169P - Genomic landscape of NSCLC brain metastases and its potential association with TP53 and tumor mutation burden: A territory-wide program in Hong Kong

Background

Brain metastases (BM) are common in non-small cell lung cancer (NSCLC) and are associated with poor prognosis. Comprehensive genomic profiling (CGP) has revolutionized the treatment paradigm of NSCLC by detecting multiple druggable mutations and potential predictors or prognosticators for survival, like TP53 and tumour mutation burden (TMB). Herein we report the genomic landscape of BM from a territory-wide program in Hong Kong and investigate the association of BM with TP53 and TMB.

Methods

Patients newly diagnosed with non-squamous NSCLC with BM after March 2021 from the seven public oncology centres in Hong Kong were included.

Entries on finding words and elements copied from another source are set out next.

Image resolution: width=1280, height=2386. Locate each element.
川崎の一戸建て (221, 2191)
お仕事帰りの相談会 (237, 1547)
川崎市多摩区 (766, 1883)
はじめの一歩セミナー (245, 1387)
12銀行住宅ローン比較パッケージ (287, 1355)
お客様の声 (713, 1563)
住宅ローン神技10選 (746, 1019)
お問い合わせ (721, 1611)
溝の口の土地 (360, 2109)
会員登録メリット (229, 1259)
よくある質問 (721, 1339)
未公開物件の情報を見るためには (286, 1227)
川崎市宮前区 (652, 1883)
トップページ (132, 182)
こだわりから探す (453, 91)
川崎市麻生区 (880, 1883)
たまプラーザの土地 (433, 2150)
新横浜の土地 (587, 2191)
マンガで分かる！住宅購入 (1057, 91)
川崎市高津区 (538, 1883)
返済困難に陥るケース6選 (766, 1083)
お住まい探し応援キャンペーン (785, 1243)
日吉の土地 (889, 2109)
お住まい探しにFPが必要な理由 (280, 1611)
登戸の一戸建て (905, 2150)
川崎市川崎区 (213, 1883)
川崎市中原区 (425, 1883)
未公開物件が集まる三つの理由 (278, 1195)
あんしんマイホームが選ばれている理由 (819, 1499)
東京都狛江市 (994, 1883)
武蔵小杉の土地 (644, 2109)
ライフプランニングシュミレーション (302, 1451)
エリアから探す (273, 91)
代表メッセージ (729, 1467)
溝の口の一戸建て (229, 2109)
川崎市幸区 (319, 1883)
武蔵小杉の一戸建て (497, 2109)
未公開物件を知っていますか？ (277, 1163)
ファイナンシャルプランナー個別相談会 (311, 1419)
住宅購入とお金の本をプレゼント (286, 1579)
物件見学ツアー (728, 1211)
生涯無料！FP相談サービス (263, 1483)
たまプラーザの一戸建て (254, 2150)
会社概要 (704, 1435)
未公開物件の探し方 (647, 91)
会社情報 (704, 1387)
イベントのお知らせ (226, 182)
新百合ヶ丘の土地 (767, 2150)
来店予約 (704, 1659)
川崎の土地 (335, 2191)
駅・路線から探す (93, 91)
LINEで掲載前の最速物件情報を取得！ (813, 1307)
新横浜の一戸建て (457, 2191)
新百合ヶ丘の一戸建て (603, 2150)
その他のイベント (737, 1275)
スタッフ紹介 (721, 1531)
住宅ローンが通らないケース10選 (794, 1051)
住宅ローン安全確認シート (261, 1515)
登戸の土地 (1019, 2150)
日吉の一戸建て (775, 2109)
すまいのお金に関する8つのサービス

CGP was all performed using next-generation sequencing with FoundationOne and clinical data were collected. Univariate and multivariate logistic regression models were developed to assess the independent relationship between BM and druggable mutations, TP53, TMB. TMB-H was defined ≥10 mutations/Mb.

Results

Overall 432 patients were recruited in the program as of 23 August 2023 with 124 patients (28.7%) with BM overall. Among the BM cohort, 72.2% & 27.8% of patients had performed tissue and liquid CGP respectively. EGFR (34.7%) and KRAS G12C (8.0%) were the commonest driver mutations while TP53 (67.7%) was the most prevalent mutation of any type. Concurrent EGFR and TP53 mutations were detected in 65.1%. TMB-H was found in 29.0% of overall BM patients but of which only in 4.7% (2/43) for EGFR mutated patients. Association between TMB-H and TP53 mutation was found (p<0.001), with 91.6% of TMB-H patients with TP53 mutation. Multivariate analysis showed TMB-H (OR 2.11, p=0.006) but not TP53 (OR 1.55, p=0.07) was significantly associated with BM at initial diagnosis. For the clinical characteristics of BM, TMB-H was associated with oligometastatic BM (≤4 lesions) (OR: 3.08, p=0.03). There was no association with the characteristics of BM and TP53 mutations.

Conclusions

EGFR is the commonest druggable mutation in this cohort and high prevalence of TP53 was found. TMB-H is strongly associated with TP53, the presence of BM and oligometastatic brain disease. The role of TP53 and TMB for risk stratification in BM patients would require further studies to define.

Legal entity responsible for the study

The University of Hong Kong.

Funding

Roche Hong Kong Limited.

Disclosure

All authors have declared no conflicts of interest.